» CHALLENGE
Can you switch "Viewport" to "Window" wherever it occurs in the items below, keep everything else unchanged, and write the items out again without the pictures?

....

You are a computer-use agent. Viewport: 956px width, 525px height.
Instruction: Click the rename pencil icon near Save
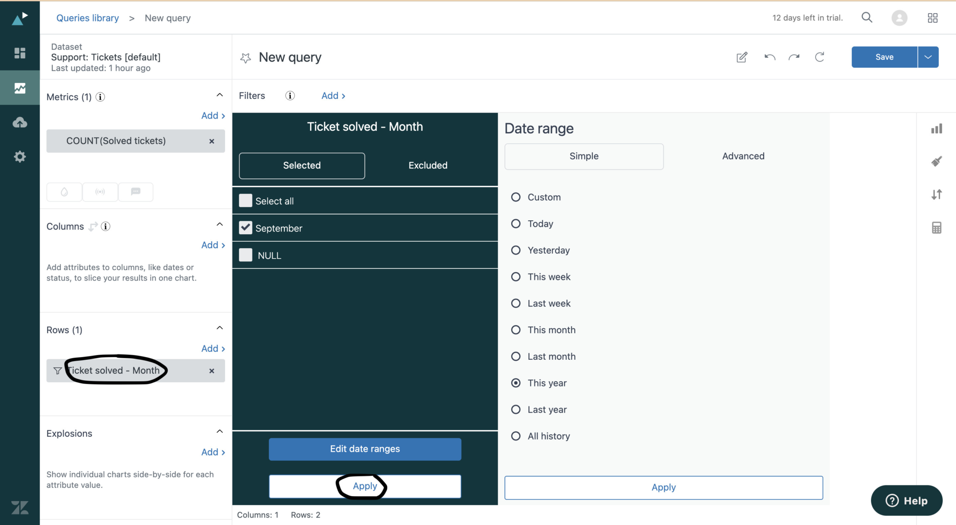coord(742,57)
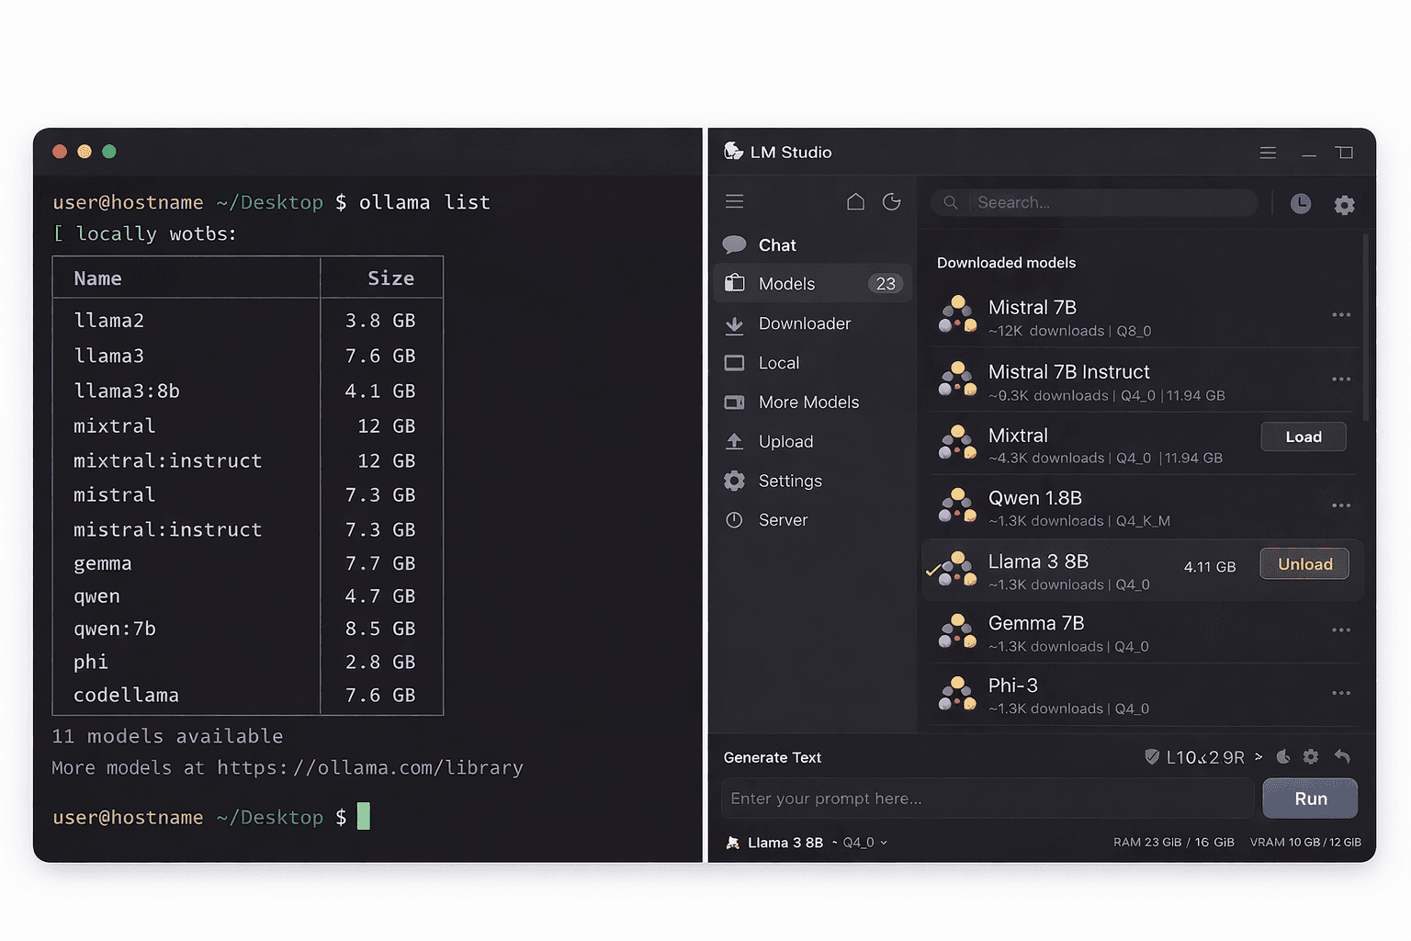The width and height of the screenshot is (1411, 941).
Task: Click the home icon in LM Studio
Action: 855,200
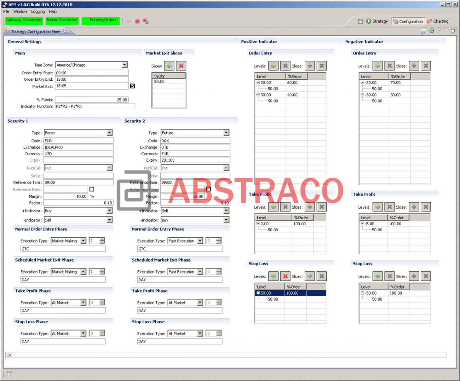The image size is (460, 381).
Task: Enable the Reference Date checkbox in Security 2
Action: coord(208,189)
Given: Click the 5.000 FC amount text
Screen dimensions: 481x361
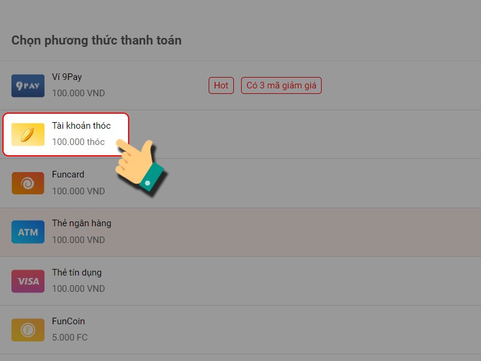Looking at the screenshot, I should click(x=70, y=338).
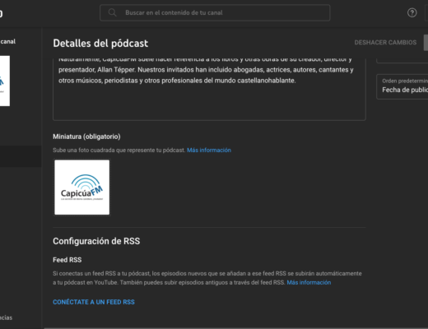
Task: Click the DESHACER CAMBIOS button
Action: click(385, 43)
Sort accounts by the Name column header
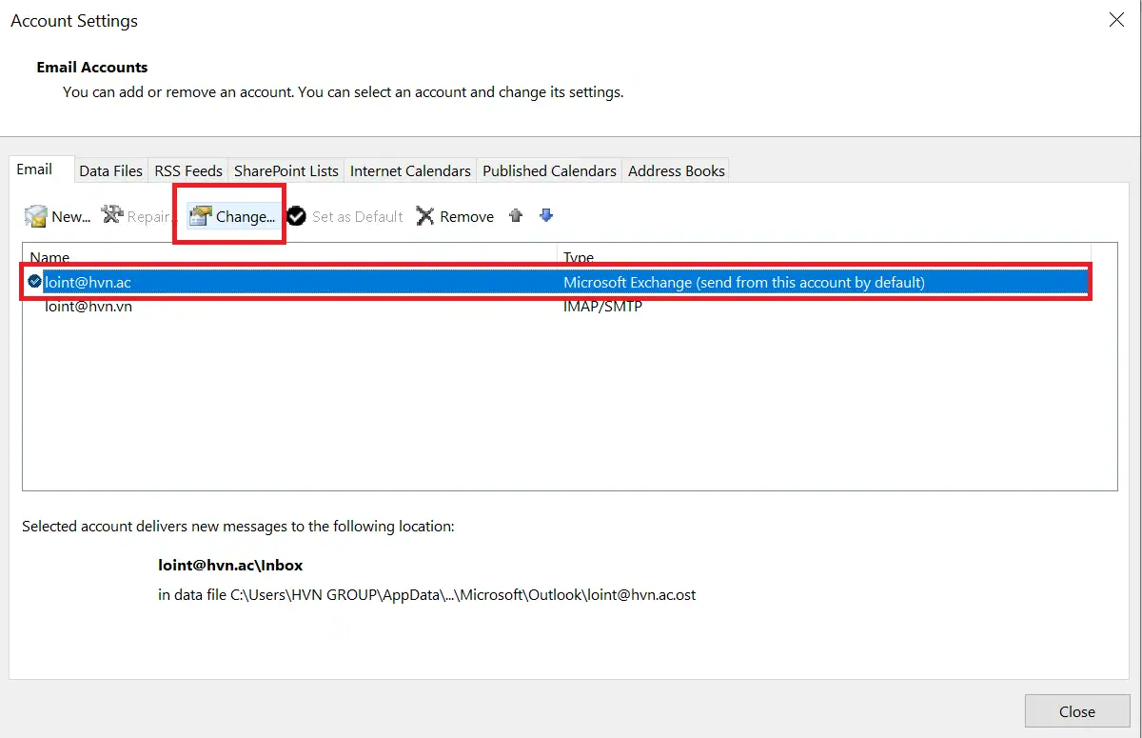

....

» COMPLETED EXERCISE
You are a computer-use agent. Window: 956px width, 525px height.
Instruction: Click the rename pencil icon near Save
coord(742,57)
The width and height of the screenshot is (1411, 941).
Task: Click the home icon in LM Studio
Action: 855,200
The image size is (460, 381).
Task: Enable the Reference Date checkbox in Security 2
Action: coord(208,189)
Given: Click the 5.000 FC amount text
Screen dimensions: 481x361
Looking at the screenshot, I should click(x=70, y=338).
Task: Click the DESHACER CAMBIOS button
Action: click(385, 43)
Sort accounts by the Name column header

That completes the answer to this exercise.